U.S. sends Brazil two million doses of hydroxychloroquine drug touted by Trump
The United States has supplied Brazil with two million doses of hydroxychloroquine (HCQ) for use against the coronavirus, the two governments said on Sunday, despite warnings about risks associated with the anti-malaria drug.
The White House released a joint announcement on the drug, whose use has been touted both by U.S. President Donald Trump and Brazilian President Jair Bolsonaro, just days after the World Health Organization suspended testing it on COVID-19 patients because of safety concerns.
Trump himself said in mid-May that he was on a regimen of HCQ as a preventive measure, even though the U.S. Food and Drug Administration had issued a warning about its use for the coronavirus.
Bolsonaro, a right-wing leader who has forged personal ties with Trump, said he keeps a box of the drug in case his 93-year-old mother needed it.
"The American and Brazilian people stand in solidarity in the fight against the coronavirus," the statement said. "We are announcing the United States Government has delivered two million doses of hydroxychloroquine (HCQ) to the people of Brazil."
"HCQ will be used as a prophylactic to help defend Brazil's nurses, doctors and healthcare professionals against the virus. It will also be used as a therapeutic to treat Brazilians who become infected," it said.

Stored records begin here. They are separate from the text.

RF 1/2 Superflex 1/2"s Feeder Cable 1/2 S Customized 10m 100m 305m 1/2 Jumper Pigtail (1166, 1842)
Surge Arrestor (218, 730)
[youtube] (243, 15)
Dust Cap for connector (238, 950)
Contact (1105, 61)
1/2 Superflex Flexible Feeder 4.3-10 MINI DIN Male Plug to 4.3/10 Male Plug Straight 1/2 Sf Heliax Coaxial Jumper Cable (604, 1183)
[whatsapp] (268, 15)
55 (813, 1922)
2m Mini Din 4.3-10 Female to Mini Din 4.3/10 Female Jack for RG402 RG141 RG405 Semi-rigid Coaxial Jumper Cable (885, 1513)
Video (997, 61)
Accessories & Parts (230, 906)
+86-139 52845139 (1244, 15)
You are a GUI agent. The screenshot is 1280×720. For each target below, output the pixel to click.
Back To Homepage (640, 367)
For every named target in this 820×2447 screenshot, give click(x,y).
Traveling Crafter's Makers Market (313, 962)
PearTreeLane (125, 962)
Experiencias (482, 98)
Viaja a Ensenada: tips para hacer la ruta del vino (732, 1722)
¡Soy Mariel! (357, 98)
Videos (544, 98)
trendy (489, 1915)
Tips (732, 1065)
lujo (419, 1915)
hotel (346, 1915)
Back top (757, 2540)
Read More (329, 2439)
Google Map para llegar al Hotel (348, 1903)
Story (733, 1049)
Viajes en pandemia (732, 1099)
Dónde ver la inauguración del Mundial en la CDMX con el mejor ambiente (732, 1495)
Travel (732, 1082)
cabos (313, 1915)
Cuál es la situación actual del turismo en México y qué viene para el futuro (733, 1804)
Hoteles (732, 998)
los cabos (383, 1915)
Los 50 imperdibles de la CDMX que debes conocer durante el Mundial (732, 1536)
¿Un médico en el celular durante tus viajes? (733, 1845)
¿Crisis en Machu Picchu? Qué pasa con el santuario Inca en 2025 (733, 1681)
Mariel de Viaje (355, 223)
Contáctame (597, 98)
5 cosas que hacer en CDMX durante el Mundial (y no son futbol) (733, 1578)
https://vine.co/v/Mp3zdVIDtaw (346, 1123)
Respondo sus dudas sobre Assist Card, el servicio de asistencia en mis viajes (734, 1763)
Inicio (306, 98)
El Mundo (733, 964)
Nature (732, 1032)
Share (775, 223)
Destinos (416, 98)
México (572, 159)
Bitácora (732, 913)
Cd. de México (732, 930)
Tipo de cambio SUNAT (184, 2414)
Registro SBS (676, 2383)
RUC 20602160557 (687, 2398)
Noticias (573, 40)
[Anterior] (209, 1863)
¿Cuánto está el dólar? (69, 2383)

The two countries will also conduct a joint research effort that will include "randomized controlled clinical trials," the statement said, adding that the United States would soon send 1,000 ventilators to Brazil.
Brazil reported a record 33,274 new cases of the novel coronavirus on Saturday, its health ministry said, and the death toll surpassed that of France and now ranks only below the United States, Britain and Italy.
Demand for the decades-old HCQ has surged as Trump repeatedly promotes its use against the coronavirus despite a lack of scientific evidence.